Re: [PATCH v2] kallsyms: Fix sleeping function called from invalid context when CONFIG_KALLSYMS_SELFTEST=y

From: Petr Mladek
Date: Tue Jan 10 2023 - 04:46:55 EST


On Tue 2023-01-10 12:05:20, Leizhen (ThunderTown) wrote:
>
>
> On 2023/1/9 21:40, Petr Mladek wrote:
> > On Wed 2022-12-28 09:45:11, Zhen Lei wrote:
> >> [T58] BUG: sleeping function called from invalid context at kernel/kallsyms.c:305
> >> The execution time of function kallsyms_on_each_match_symbol() is very
> >> short, about ten microseconds, the probability of this process being
> >> interrupted is very small. And even if it happens, we just have to try
> >> again.
> >>
> >> The execution time of function kallsyms_on_each_symbol() is very long,
> >> it takes tens of milliseconds, context switches is likely occur during
> >> this period. If the time obtained by task_cputime() is accurate, it is
> >> preferred. Otherwise, use local_clock() directly, and the time taken by
> >> irqs and high-priority tasks is not deducted because they are always
> >> running for a short time.
> >>
> >> --- a/kernel/kallsyms_selftest.c
> >> +++ b/kernel/kallsyms_selftest.c
> >> + /*
> >> + * The test thread has been bound to a fixed CPU in advance. If the
> >> + * number of irqs does not change, no new scheduling request will be
> >> + * generated. That is, the performance test process is atomic.
> >> + */
> >> + do {
> >> + nr_irqs = kstat_cpu_irqs_sum(cpu);
> >> + cond_resched();
> >> + t0 = local_clock();
> >> + kallsyms_on_each_match_symbol(match_symbol, stat.name, &stat);
> >> + t1 = local_clock();
> >> + } while (nr_irqs != kstat_cpu_irqs_sum(cpu));
> >
> > Huh, is this guaranteed to ever finish?
> >
> > What if there is a regression and kallsyms_on_each_match_symbol()
> > never finishes without rescheduling?
>
> The execution time of kallsyms_on_each_match_symbol() does not exceed 10 us.
> Assume that an interrupt is generated every 100 us(10000 interrupts are generated
> per second, it is very high). In this case, interrupts and high-priority tasks need
> to run for more than 90 us each time to cause the loop cannot exit normally.
> However, the CPU usage is 90+%, which is unreasonable.
>
> Function kallsyms_on_each_symbol() takes a long time, about 20 milliseconds, and
> I'm already using task_cputime().

IMHO, this is a wrong mind set.

After all, this tests a function that was optimized because it took to
long. The function even contains cond_resched() because it caused
problems. I know that kallsyms_on_each_match_symbol() is
faster because it searches only one module but still.

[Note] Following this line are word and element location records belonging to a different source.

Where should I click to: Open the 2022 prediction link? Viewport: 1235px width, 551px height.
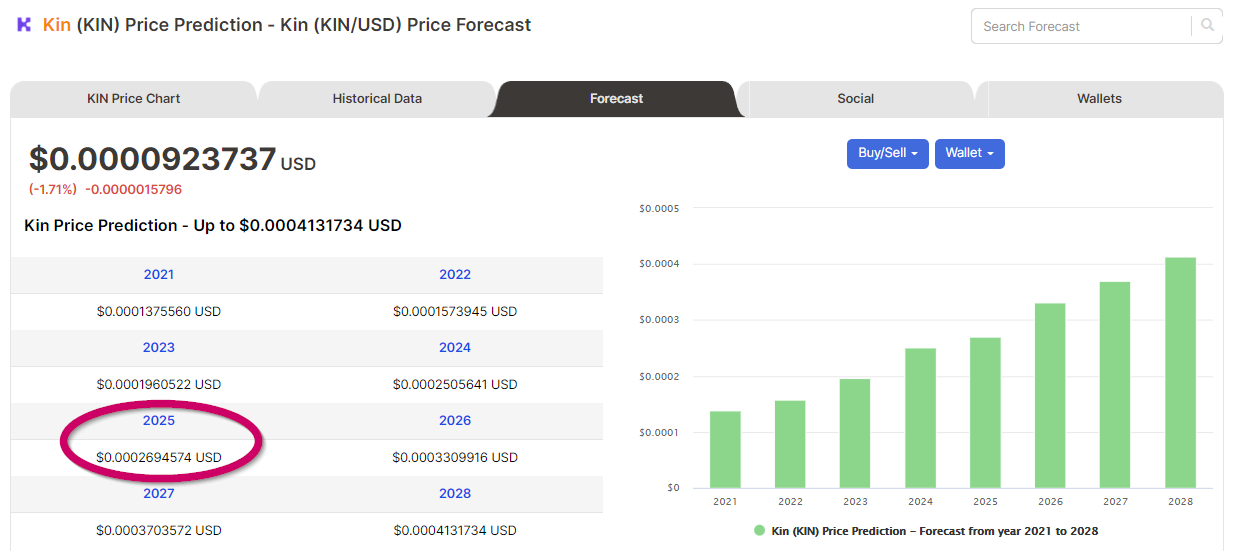(455, 274)
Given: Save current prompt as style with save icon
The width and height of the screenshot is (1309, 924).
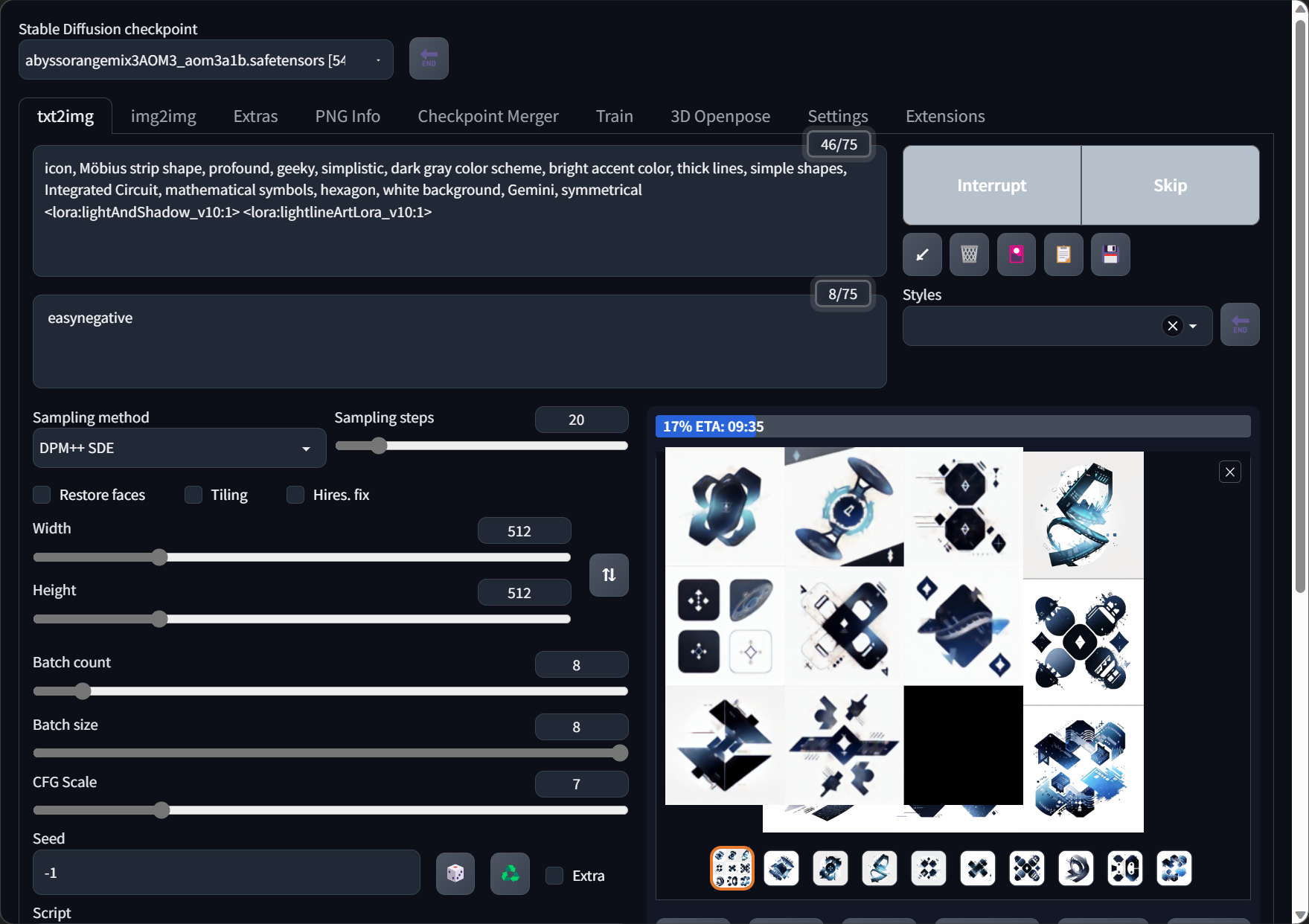Looking at the screenshot, I should click(x=1110, y=254).
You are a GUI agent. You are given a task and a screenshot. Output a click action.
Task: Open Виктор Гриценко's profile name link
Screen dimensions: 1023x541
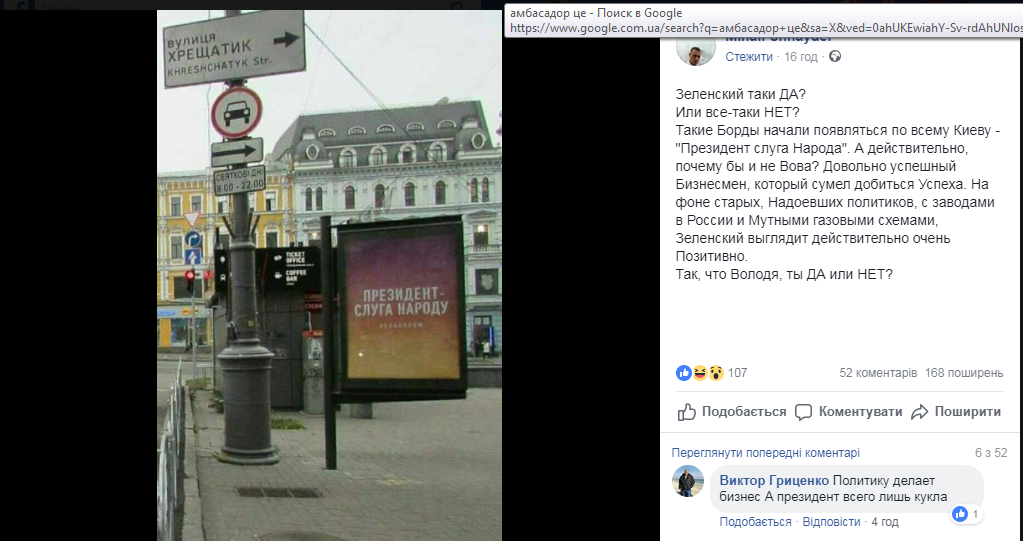pyautogui.click(x=773, y=480)
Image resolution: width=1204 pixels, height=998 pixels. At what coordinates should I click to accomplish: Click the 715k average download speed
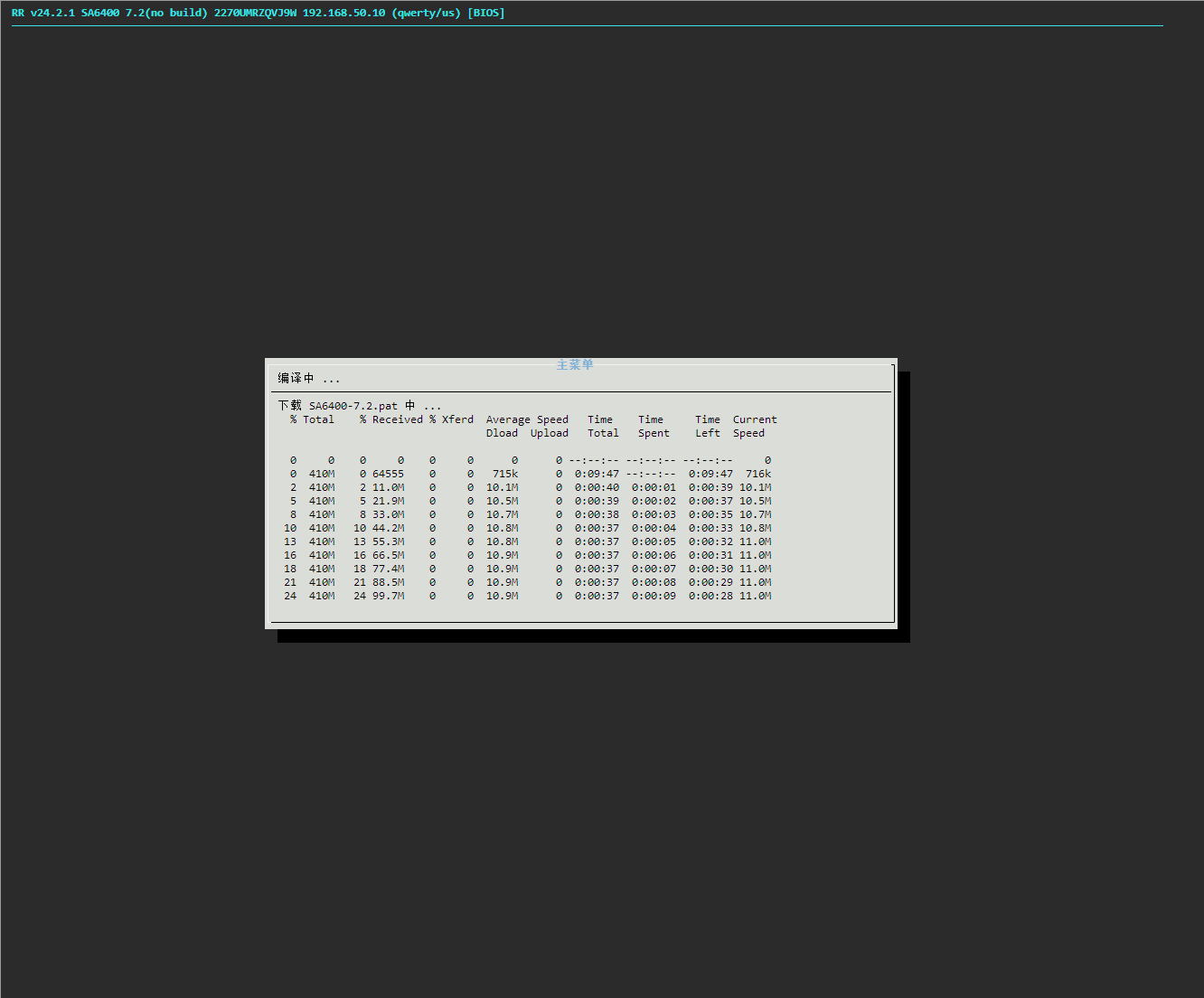(505, 474)
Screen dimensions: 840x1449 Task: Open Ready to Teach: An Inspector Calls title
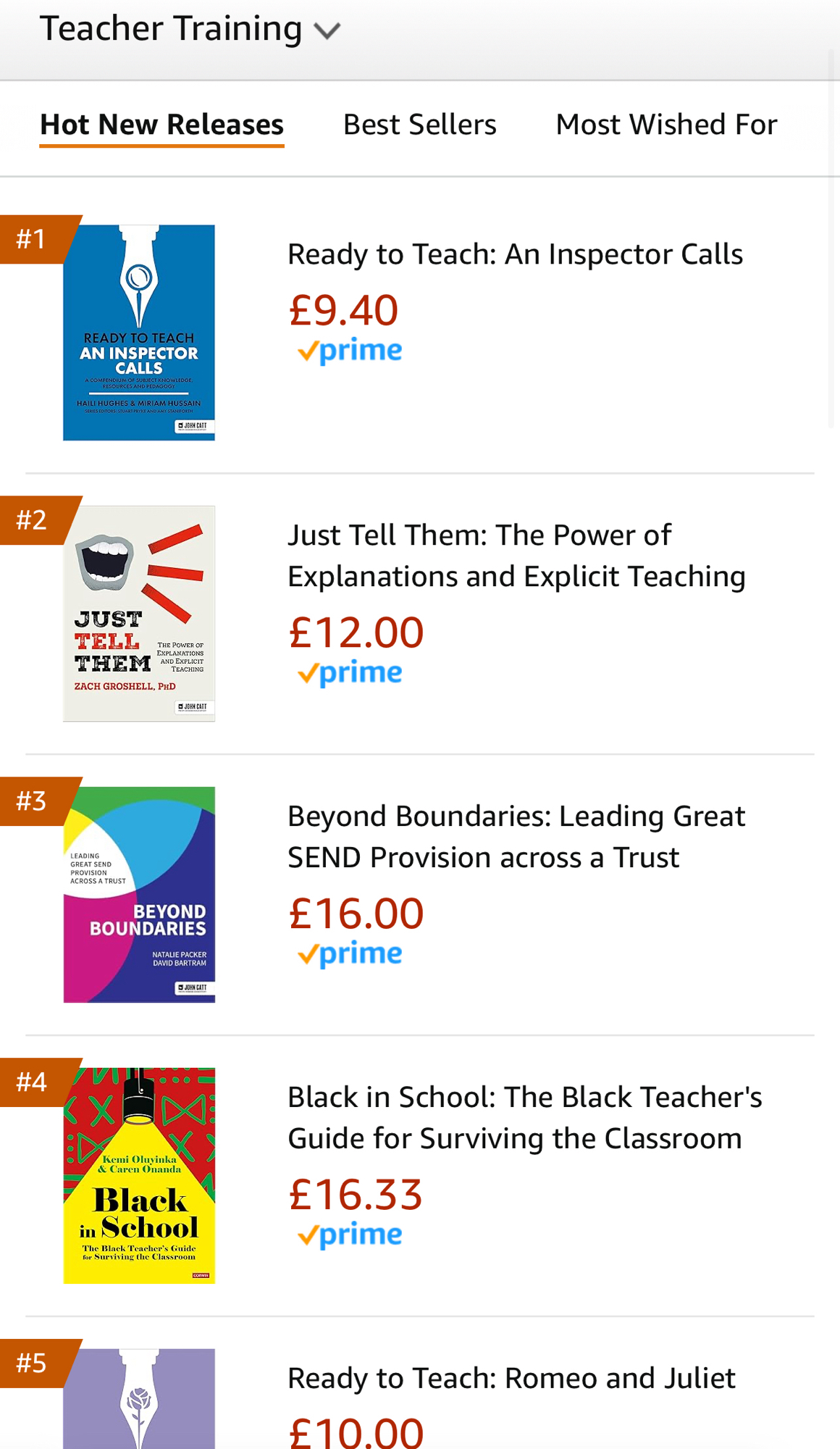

The cond_resched() called before taking t0 is just a horrible
non-reliable hack.

I have seen many problematic non-reliable tests that relayed
on timing. They just hooped for the best. I am sure that we could
do better.

> > This is yet another unreliable hack.
> >
> >
> > Use standard solution:
> >
> > I did the homework for you and checked how the "time" command
> > measures the time spend in the system. It actually uses more methods.
> >
> > One is times() syscall. It uses thread_group_cputime_adjusted(), see
> > do_sys_times() in kernel/sys.c
> >
> > Or it uses wait4() syscall to get struct rusage that provides this
> > information.
> >
> > Please, stop inventing crazy hacks, and use these standard methods.
> > If the "time" tool is enough for userspace performance tests
> > then it must be enough in this case as well.
>
> Okay, I'll study in depth, just worried about the different precision
> requirements.

If the problem is a timer precision then the solution would be
to repeat the operation more times or use better clock source.
It is actually a good practice to repeat the action more times
in performance tests because it helps to reduce noise.

Well, thread_group_cputime_adjusted() works with
struct task_cputime. It seems to store the time in nano-seconds,
see include/linux/sched/types.h. I might be wrong but I would expect
that it is accurate and precise enough.

> By the way, we still have to actively embrace new things.
>
> In fact, I've thought of another way, which is to measure nine times,
> sort in ascending order, and take the middle one. Based on probabilistic
> statistics, the intermediate results are reliable.
> >
> > Or remove this test:
> >
> > Seriously, what is the value of this test?
> > Is anyone going to use it at all in the future?
>
> There's really someone interested in performance data.
> https://lkml.org/lkml/2022/12/15/134

I know. But this code had very bad performance for years
and nobody cared. I am not sure if anyone would care
about the info printed by this selftest.

I am not sure if it is worth the effort. We have already
spent quite some time with attempts to make it usable
and are still not there.

Best Regards,
Petr